This month we published a thought piece in Business Daily on the potential that digital media as an industry and a career path holds to curb youth joblessness in Kenya and, more broadly, Africa. We propose that the industry hold potential to not only create jobs for youth in today’s economy, but also basic digital media skills give youth the edge in a heavily saturated job market that sees 800,000 new young people reach working age every year. See below an extract from the article, and catch the full article here.
So what solution is there to provide job opportunities to the millions of young people that find themselves without any income? And what of the hundreds of thousands of young people that enter the job market every year (estimated at 800,000 each year)? Even those that have university degrees take an average of five years to secure a job, so what hope is there for the lesser educated?
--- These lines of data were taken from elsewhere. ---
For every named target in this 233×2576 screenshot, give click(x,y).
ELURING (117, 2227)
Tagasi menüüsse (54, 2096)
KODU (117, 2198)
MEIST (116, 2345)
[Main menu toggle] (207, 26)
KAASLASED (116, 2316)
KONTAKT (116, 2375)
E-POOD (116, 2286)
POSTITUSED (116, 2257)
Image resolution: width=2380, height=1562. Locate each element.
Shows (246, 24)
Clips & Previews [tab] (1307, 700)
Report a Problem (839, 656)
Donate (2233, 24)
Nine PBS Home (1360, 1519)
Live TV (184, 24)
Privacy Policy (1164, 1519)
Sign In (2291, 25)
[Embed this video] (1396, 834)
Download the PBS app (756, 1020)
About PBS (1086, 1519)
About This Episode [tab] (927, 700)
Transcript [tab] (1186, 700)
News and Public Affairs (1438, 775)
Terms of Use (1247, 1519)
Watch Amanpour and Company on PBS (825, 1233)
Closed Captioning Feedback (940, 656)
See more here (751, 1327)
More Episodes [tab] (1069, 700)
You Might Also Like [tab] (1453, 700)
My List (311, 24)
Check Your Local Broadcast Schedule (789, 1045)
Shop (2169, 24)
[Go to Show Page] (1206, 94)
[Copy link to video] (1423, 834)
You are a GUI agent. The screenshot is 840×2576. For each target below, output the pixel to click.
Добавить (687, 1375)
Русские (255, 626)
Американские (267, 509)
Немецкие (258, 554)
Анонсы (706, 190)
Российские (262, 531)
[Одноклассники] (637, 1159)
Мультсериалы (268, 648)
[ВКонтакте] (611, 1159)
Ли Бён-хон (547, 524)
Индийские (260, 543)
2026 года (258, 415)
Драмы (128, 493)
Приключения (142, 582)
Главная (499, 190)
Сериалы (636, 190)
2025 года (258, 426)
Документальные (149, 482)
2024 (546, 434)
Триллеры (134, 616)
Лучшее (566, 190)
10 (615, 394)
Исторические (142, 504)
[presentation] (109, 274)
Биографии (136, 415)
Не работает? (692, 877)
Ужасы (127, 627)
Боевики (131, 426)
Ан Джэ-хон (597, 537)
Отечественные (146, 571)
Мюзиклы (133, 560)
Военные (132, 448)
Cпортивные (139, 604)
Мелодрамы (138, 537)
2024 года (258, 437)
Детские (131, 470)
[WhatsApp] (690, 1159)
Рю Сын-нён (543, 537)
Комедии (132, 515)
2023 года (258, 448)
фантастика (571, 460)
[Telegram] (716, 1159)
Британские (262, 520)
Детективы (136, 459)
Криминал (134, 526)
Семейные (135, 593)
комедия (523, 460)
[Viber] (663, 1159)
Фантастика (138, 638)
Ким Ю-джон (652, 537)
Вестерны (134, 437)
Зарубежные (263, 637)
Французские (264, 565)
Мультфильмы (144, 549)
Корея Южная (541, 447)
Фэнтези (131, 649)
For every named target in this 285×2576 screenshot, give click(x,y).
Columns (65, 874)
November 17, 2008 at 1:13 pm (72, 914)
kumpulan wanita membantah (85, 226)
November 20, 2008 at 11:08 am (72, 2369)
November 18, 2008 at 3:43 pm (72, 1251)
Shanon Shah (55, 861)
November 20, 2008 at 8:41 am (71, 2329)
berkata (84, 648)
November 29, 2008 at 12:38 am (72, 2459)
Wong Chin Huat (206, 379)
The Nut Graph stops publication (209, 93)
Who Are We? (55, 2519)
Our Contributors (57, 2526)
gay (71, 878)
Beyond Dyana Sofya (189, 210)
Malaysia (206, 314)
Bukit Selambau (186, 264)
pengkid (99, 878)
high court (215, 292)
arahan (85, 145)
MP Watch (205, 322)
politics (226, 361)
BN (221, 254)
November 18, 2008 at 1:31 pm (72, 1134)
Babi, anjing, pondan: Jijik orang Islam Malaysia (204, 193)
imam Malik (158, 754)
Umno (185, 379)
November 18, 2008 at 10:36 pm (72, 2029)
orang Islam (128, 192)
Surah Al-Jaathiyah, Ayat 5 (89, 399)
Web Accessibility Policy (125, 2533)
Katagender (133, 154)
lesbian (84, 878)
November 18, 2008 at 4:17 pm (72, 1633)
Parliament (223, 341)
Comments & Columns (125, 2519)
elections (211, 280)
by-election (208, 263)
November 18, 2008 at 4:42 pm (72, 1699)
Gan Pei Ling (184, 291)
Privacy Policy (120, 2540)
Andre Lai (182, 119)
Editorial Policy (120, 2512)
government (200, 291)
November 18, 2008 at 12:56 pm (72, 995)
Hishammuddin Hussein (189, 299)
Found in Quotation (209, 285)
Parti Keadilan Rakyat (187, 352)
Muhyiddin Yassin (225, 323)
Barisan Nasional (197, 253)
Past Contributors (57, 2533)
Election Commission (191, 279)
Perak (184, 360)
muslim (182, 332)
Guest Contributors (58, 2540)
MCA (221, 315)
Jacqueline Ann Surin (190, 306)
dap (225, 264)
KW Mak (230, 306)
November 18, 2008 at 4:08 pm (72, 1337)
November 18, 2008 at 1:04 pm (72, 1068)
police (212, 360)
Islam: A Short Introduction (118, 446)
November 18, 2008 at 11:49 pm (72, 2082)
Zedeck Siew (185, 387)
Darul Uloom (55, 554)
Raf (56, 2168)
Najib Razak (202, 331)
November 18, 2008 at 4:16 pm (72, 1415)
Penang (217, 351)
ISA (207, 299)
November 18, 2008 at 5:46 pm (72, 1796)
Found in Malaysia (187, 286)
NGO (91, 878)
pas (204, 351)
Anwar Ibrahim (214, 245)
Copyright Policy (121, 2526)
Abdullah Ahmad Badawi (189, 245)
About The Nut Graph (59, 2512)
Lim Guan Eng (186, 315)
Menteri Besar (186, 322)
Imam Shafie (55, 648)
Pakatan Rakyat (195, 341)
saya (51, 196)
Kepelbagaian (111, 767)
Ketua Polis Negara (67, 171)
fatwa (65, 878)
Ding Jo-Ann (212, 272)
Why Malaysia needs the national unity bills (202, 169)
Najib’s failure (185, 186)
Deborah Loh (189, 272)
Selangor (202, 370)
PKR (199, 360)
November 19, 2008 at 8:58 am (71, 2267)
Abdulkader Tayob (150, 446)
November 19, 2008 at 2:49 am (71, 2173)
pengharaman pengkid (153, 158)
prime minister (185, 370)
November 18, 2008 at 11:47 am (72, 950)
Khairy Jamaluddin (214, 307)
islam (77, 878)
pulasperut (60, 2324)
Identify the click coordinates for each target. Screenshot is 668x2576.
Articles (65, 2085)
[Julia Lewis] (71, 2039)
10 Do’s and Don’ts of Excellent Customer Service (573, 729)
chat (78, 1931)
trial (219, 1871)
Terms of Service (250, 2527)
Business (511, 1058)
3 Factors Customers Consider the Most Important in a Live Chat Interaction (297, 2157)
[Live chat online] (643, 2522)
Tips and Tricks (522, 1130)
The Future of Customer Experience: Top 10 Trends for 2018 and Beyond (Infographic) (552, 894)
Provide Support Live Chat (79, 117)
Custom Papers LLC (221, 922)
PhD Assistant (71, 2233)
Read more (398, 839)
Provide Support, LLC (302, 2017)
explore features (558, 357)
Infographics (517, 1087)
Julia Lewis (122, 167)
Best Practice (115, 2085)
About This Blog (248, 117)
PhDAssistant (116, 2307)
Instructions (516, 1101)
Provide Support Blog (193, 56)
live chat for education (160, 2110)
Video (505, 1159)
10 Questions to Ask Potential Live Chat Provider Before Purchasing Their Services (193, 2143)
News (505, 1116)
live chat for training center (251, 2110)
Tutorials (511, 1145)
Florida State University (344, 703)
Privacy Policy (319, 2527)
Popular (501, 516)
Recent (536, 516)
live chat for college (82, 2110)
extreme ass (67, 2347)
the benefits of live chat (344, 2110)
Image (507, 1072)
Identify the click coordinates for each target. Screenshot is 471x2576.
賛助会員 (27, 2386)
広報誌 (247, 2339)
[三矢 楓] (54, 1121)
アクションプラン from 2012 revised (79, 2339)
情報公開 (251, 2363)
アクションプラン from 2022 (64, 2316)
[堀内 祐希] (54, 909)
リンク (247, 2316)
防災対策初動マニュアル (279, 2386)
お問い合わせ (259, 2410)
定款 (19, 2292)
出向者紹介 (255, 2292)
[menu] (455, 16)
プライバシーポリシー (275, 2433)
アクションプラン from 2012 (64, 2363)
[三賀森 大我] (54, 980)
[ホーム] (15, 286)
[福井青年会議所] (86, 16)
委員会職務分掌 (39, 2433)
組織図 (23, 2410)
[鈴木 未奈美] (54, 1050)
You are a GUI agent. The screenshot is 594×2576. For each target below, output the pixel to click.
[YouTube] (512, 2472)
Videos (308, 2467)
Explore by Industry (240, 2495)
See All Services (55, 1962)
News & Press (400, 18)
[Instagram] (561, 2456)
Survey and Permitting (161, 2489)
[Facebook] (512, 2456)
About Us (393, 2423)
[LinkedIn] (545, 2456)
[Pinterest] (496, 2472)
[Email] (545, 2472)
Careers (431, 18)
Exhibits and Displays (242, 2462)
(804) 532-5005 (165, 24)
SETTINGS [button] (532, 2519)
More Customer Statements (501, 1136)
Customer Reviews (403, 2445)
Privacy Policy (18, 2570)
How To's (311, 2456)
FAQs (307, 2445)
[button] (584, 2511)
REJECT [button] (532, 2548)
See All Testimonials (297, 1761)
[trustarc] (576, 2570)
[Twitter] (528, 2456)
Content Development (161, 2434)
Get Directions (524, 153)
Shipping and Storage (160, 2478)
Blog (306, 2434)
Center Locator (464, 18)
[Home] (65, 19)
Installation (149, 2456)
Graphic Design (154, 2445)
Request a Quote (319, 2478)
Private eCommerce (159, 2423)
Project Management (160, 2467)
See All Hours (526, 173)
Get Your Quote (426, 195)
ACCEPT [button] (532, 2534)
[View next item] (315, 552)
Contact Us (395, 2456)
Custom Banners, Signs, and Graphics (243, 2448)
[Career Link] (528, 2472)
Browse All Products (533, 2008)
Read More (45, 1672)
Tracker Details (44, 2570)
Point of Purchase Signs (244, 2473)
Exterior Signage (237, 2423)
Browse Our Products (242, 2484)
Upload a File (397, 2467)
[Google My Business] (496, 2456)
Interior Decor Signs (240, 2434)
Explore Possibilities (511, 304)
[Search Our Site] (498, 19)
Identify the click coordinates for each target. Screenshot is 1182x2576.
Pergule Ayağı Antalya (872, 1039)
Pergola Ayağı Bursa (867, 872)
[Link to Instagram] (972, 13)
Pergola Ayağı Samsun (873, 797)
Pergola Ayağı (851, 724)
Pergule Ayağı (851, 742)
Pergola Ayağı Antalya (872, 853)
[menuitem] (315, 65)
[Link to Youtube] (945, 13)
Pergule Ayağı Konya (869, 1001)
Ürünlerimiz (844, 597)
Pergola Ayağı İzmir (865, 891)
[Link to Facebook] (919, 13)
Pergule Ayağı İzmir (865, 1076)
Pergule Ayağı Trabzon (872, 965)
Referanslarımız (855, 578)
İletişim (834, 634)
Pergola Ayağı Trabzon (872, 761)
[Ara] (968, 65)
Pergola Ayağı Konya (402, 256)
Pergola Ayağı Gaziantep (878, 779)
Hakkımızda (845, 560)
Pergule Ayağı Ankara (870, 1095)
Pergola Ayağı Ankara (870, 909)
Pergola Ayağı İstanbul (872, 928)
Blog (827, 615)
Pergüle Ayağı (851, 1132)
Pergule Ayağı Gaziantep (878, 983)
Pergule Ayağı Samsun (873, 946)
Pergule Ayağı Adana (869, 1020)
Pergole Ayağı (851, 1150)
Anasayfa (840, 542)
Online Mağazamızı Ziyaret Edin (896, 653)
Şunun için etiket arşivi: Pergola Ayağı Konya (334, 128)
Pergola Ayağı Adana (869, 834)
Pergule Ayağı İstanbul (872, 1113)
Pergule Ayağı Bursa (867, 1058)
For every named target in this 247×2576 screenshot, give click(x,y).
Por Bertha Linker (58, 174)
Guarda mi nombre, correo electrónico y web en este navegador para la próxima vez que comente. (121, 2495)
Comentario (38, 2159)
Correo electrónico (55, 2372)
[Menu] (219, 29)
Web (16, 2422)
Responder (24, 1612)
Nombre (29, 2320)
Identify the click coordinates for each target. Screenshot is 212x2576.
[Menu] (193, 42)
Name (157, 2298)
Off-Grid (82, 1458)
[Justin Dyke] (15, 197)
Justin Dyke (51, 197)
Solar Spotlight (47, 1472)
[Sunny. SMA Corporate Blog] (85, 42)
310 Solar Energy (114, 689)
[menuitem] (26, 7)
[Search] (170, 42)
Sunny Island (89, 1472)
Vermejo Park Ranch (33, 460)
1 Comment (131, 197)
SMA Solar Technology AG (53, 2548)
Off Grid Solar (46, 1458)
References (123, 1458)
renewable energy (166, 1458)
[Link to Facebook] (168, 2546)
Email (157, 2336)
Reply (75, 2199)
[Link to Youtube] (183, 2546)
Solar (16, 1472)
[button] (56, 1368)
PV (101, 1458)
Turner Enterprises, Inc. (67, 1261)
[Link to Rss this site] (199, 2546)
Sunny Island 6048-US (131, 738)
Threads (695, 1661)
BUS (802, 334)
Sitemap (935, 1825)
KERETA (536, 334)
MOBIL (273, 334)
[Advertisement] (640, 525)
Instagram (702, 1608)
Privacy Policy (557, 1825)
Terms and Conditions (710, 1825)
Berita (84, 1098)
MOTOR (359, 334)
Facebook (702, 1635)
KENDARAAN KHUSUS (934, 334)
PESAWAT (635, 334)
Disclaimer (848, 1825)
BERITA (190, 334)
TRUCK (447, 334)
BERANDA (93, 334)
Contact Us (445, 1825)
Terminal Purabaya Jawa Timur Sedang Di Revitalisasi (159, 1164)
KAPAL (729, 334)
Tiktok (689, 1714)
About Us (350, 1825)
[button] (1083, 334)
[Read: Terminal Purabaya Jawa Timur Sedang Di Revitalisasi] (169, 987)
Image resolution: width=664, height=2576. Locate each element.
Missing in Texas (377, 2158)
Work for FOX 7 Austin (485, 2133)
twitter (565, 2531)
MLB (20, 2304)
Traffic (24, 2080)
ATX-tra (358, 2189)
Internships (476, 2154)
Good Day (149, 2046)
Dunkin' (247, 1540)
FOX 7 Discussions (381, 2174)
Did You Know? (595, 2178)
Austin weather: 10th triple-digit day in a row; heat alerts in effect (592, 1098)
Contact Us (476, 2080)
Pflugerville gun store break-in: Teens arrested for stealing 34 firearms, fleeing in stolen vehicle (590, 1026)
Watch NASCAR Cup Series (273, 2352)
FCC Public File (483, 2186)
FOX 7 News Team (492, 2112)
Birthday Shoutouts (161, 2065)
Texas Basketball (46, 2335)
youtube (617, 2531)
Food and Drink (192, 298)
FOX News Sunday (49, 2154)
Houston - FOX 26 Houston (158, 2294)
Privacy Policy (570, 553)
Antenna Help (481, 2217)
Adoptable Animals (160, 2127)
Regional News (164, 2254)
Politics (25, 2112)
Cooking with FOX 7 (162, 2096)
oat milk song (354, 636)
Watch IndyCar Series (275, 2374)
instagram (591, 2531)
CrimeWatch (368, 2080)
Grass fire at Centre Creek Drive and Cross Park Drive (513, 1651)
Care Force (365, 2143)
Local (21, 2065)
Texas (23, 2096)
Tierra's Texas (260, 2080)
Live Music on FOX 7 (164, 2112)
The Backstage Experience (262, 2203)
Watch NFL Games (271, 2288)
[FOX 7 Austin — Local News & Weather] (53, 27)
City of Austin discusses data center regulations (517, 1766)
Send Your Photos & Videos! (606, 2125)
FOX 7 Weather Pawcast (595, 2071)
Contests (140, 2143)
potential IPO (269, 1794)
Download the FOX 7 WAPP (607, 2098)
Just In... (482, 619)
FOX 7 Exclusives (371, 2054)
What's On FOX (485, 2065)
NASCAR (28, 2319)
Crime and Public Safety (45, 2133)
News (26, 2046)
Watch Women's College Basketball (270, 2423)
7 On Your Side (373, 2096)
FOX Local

One of the most promising global industries, and fastest growing job sectors, is digital media.
From graphic designers, to game developers and animators, the demand for content is leading to a corresponding increase in the availability of paid opportunities for skilled young people. Add to this basic coding skills and skills around content creation and editing, and the possibilities are multiplied.
As Kenya, and Africa as a whole, become more prosperous, and there is greater demand for cultural products and digital content for both education and entertainment from a growing literate population, the industry grows.
The global digital media industry is expected to grow by 12.6 percent in 2020, and is poised for similar growth spurts in the years to come.
One solution is therefore to equip young Kenyan men and women with digital media skills. In this way they can pursue some of the livelihoods opportunities that this sector has to offer.
These skills are not standalone skills; more and more, every young professional is expected to have a basic grasp of digital skills, and those that do have such skills have the edge on the job market over those that don’t, even for jobs that are not specifically in that sector.
If left to choose between a receptionist that just has receptionist skills (admin, customer service, etc), or one that has receptionist skills and can also format and design documents and marketing materials, or upload content to a website, the choice is relatively straightforward.
We need to give young people access to both skills and to equipment, from a young age. Particularly in rural areas, children are woefully underserved when it comes to having access to computers, smartphones or tablets, and they are therefore at a distinct disadvantage in later life.